I did this to show my Chinese friends what rhubarb was. It's from China so I knew they had to know what it was! Turns out it's called 大黄. I think that's a funny name - it's not even yellow - it's red.
I've also used http://www.dictall.com/ to find some really odd words (like 黄麻) I needed translations for and couldn't find anywhere - I think it correlates Chinese journal titles with their English translations.
orangina
Some rhubarb is yellow. The store I used to work at sold rainbow rhubarb, which had stalks ranging from yellow to almost purple in the same bunch. We sold carrots of various colors as well. At first I was a little upset about people always having to breed for something new and exciting... then I learned that the traditional orange color is the result of selective breeding, not all the other colors.
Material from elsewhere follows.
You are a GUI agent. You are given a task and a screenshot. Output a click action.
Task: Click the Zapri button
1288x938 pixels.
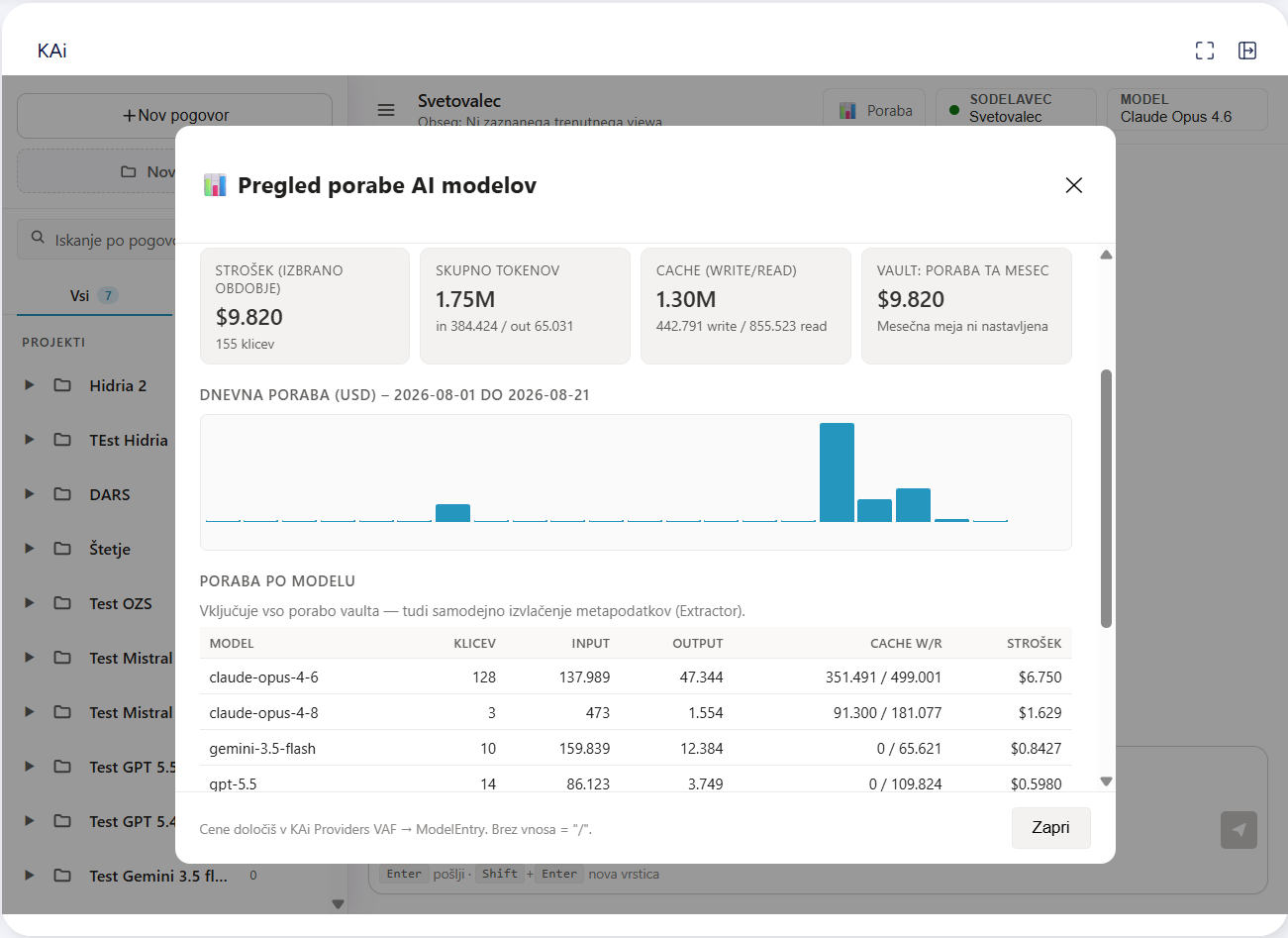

Variety is the status quo in nature, people like to standardize.
What I want to know is what arugula has to do with sesame... since that is what comes up in my dictionary for 芝麻sans菜.
cinnamonfern
"Variety is the status quo in nature, people like to standardize. " That is very true. Let me see if I can find a picture...nope. One of my profs for a class is a potato breeder. He had a fantastic rainbow picture of potato varieties. I can't find it. This will have to do.
John
April 22, 2011, 06:04 AMHa, my wife loves arugula. In Chinese it's 芝麻菜.